### Recorded information

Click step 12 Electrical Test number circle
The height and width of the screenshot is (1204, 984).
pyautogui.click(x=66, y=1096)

######
### Recorded information

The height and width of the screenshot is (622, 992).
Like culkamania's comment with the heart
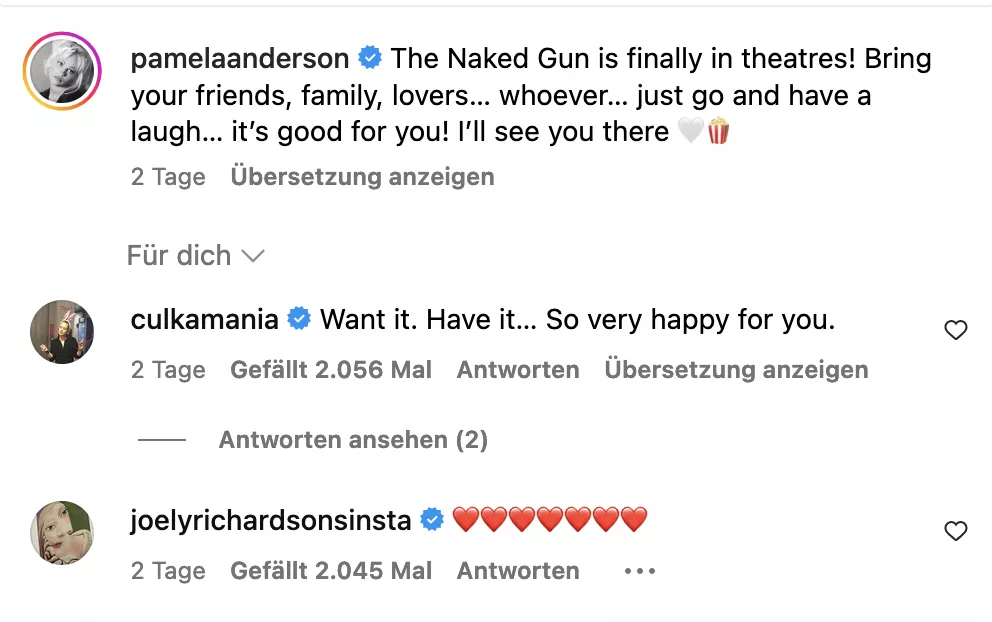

######
### Recorded information

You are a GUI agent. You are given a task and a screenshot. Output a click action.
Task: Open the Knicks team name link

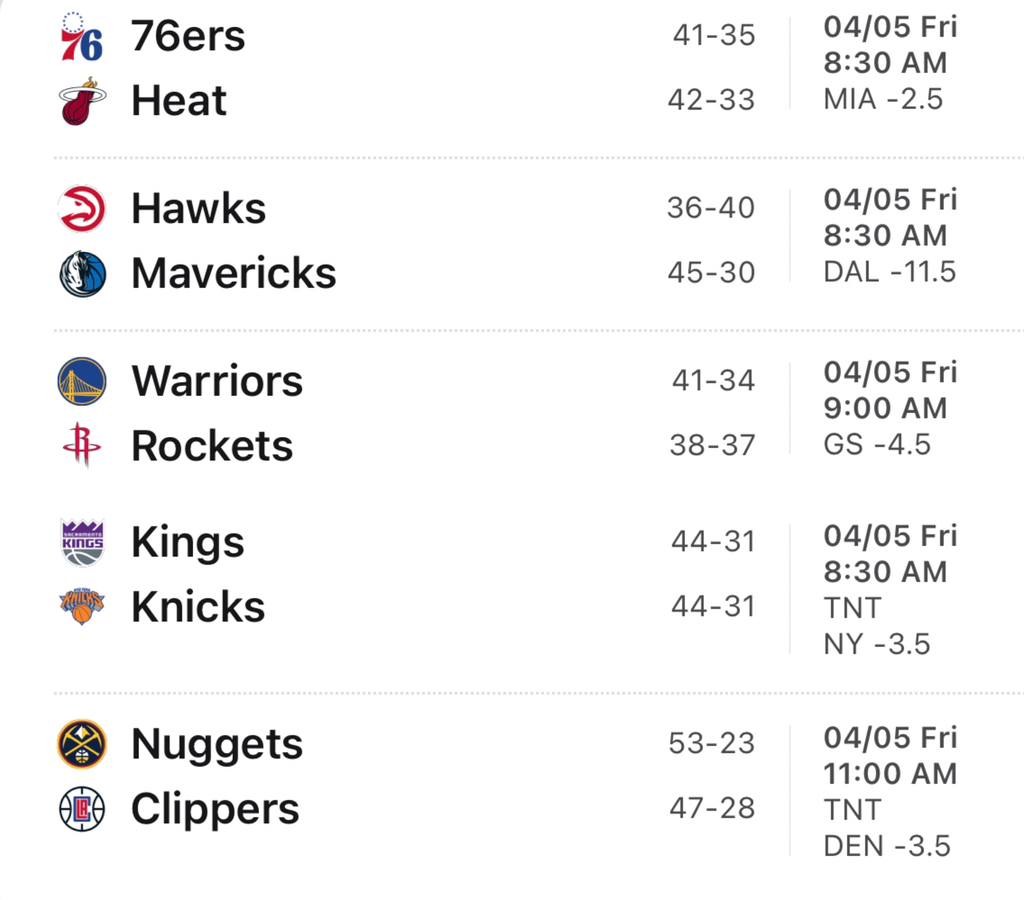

######

● To do
Print exactly the lines of the listing above starting at the line containing "You are a GUI" and ending at the line containing "Task: Open the Knicks team name link", both included.

● The completed task
You are a GUI agent. You are given a task and a screenshot. Output a click action.
Task: Open the Knicks team name link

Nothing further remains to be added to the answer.